Unlike the frontier in Pennsylvania and in the Ohio river valley, where English settlers and the Indians had bloodstained relations, leading to hundreds of murders, relations between the Palatine Dutch and Indians in Kanienkeh were friendly. Between 1756 and 1774 in the New York frontier, only 5 colonists or British soldiers were killed by Native Americans, while just 6 Natives were killed by soldiers or settlers. The New York frontier had no equivalent to the Paxton Boys, a vigilante group of Scots-Irish settlers on the Pennsylvania frontier who waged a near-genocidal campaign against the Susquehannock Indians in 1763–64, and the news of the killing perpetrated by the Paxton Boys was received with horror by both whites and Indians on the New York frontier.

However, the Iroquois had initially allowed the Palatines to settle in Kanienkeh out of sympathy for their poverty, and expected them to ultimately contribute for being allowed to live on the land when they become wealthier.

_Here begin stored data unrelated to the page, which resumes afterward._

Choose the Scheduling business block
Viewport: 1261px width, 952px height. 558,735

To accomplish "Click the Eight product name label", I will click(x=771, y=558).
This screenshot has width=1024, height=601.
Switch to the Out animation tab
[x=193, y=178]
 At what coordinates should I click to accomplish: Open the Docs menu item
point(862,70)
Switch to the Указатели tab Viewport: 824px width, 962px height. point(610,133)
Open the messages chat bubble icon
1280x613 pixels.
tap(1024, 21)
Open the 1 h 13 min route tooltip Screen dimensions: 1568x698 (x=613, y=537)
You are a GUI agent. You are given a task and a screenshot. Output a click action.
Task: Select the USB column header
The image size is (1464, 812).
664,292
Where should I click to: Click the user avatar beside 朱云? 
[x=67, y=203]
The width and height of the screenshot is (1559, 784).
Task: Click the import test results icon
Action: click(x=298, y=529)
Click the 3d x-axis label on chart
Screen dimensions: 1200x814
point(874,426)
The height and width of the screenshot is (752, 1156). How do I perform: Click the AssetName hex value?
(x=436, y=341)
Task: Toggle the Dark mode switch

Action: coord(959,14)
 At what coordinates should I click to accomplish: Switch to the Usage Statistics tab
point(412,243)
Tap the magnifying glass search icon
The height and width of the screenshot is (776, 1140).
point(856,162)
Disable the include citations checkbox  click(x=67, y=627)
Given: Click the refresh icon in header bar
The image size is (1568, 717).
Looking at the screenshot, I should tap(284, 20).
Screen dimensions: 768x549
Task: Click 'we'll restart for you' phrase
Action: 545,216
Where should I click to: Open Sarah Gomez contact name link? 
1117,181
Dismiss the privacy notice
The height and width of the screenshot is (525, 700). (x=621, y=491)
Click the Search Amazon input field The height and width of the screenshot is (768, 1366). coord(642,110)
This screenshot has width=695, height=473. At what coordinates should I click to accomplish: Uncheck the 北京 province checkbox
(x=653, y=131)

In a letter to Sir William Johnson, the Superintendent of Northern Indian Affairs, in 1756, Oneida sachems and clan mothers complained that they had allowed the Palatines to settle in Kanienkeh out of "compassion to their poverty and expected when they could afford it that they would pay us for their land", going on to write now that the Palatines had "grown rich they not only refuse to pay us for our land, but impose on us in everything we have to do with them". Likewise, many Iroquois sachems and clan mothers complained that their young people were too fond of drinking the beer brewed by the Palatines, charging that alcohol was a destructive force in their community.

Last speakers of New York Dutch 

The last native speakers of New York Dutch were born between 1860 and 1880, and until the 1960s there were elderly people who still spoke the language.